La leadership di Jerry Yang è sempre più traballante e necessita di un’iniezione di fiducia, cosa che non è accaduta quando è sfumata la possibile fusione con Microsoft e che non è venuta per l’accordo con Google, nel quale Yahoo non fa certo la parte del leone. Ora però c’è la possibilità di una fusione con AOL, divisione di Time Warner che la società ha già deciso anzitempo di separare da sè. Sembra che Time Warner voglia 10 miliardi di dollari per AOL, cifra però assolutamente lontana dalle disponibilità di Sunnyvale.

L’idea è che la combinazione tra i servizi di grande successo di Yahoo (specialmente email e messagistica) e la grande base utenti di AOL, che negli Stati Uniti è uno dei principali ISP, potrebbe portare ad un vero colosso, tanto che nell’eventualità c’è da aspettarsi anche una severa indagine della commissione regolatoria antitrust. Yahoo inoltre riceverebbe in eredità un pacchetto di funzionari d’esperienza dopo che i suoi da tempo hanno abbandonato la nave.

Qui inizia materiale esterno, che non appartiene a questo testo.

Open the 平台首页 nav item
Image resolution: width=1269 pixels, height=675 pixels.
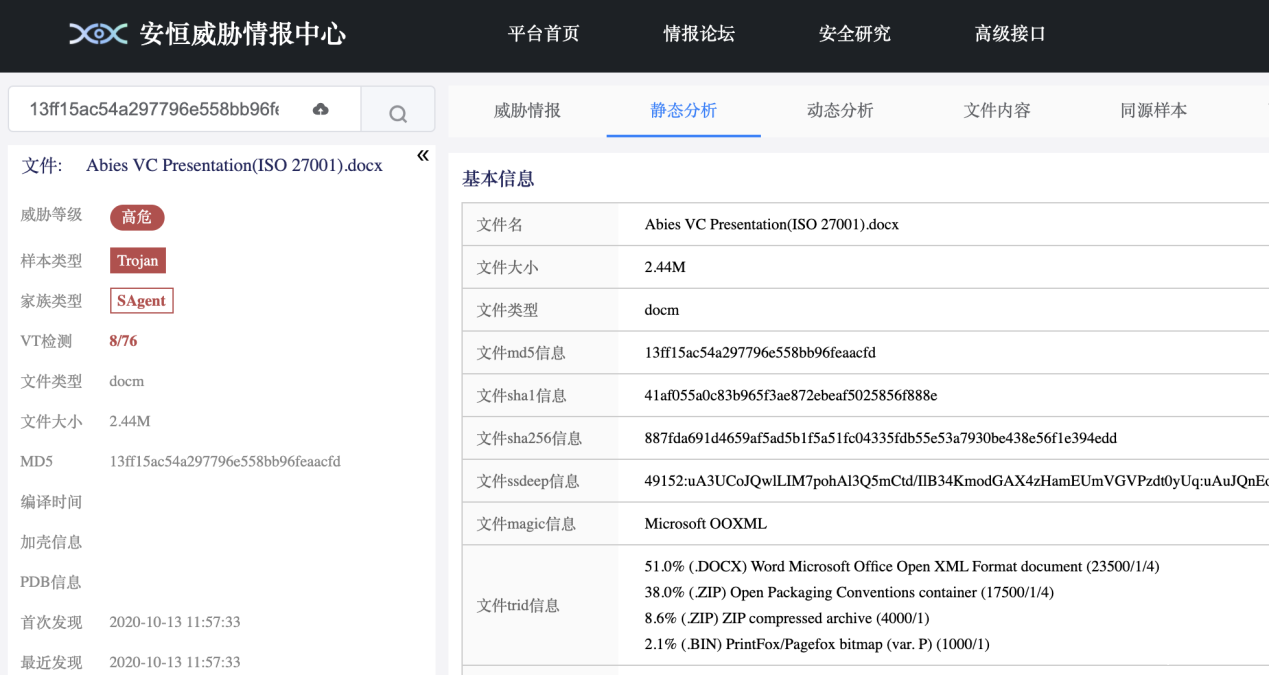[543, 34]
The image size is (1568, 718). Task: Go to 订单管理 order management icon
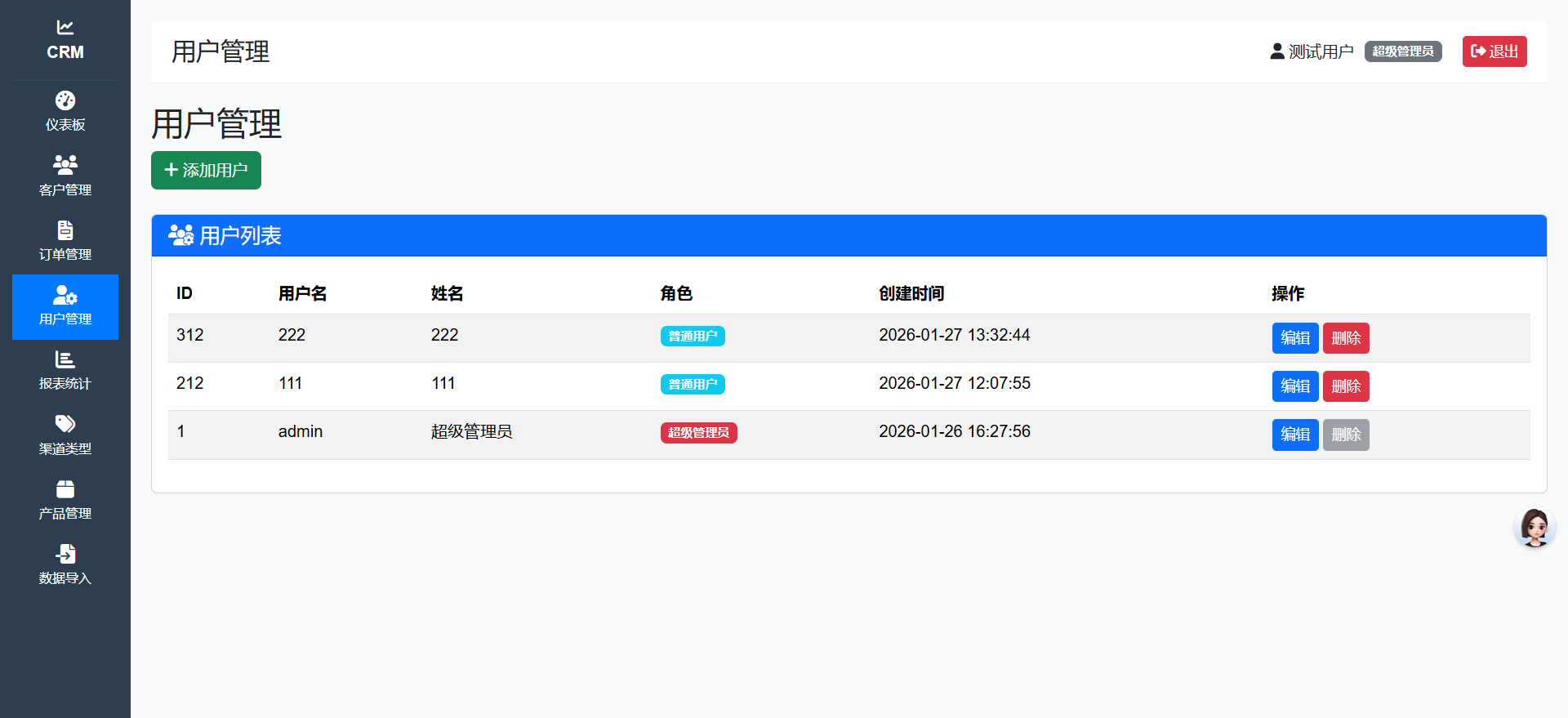(x=65, y=230)
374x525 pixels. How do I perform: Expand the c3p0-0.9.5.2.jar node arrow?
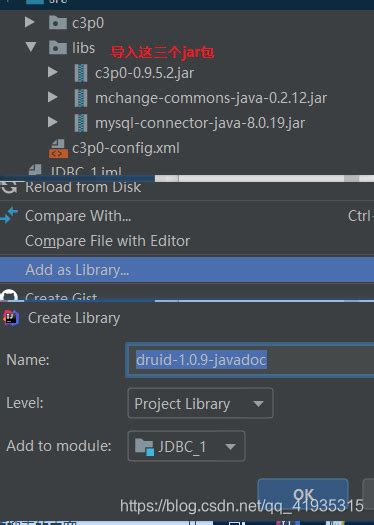[x=53, y=72]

L’operazione non fa piacere a Microsoft, chiaramente, la quale vede di cattivo occhio un simile colosso (ci sarebbe peraltro dentro anche Google, che possiede il 5% di AOL) ed è pronta ad offrire 500 milioni in più di Yahoo pur di portarsi a casa la divisione di Time Warner.

Le malelingue sostengono che sia in realtà tutto fumo negli occhi, che si tratti in verità di schermaglie amorose tra Microsoft e Yahoo. Sunnyvale ha infatti perso molto del suo appeal da quando non si è concessa al colosso, le sue azioni non sono più scambiate a 30 dollari l’una ma a 19 e forse ora, anche grazie all’ingresso di Icahn nel comitato decisionale, potrebbe desiderare un nuovo attacco di Redmond. C’è chi ipotizza che l’annunciato buyback di Microsoft vada letto tra le righe come l’estremo ultimatum.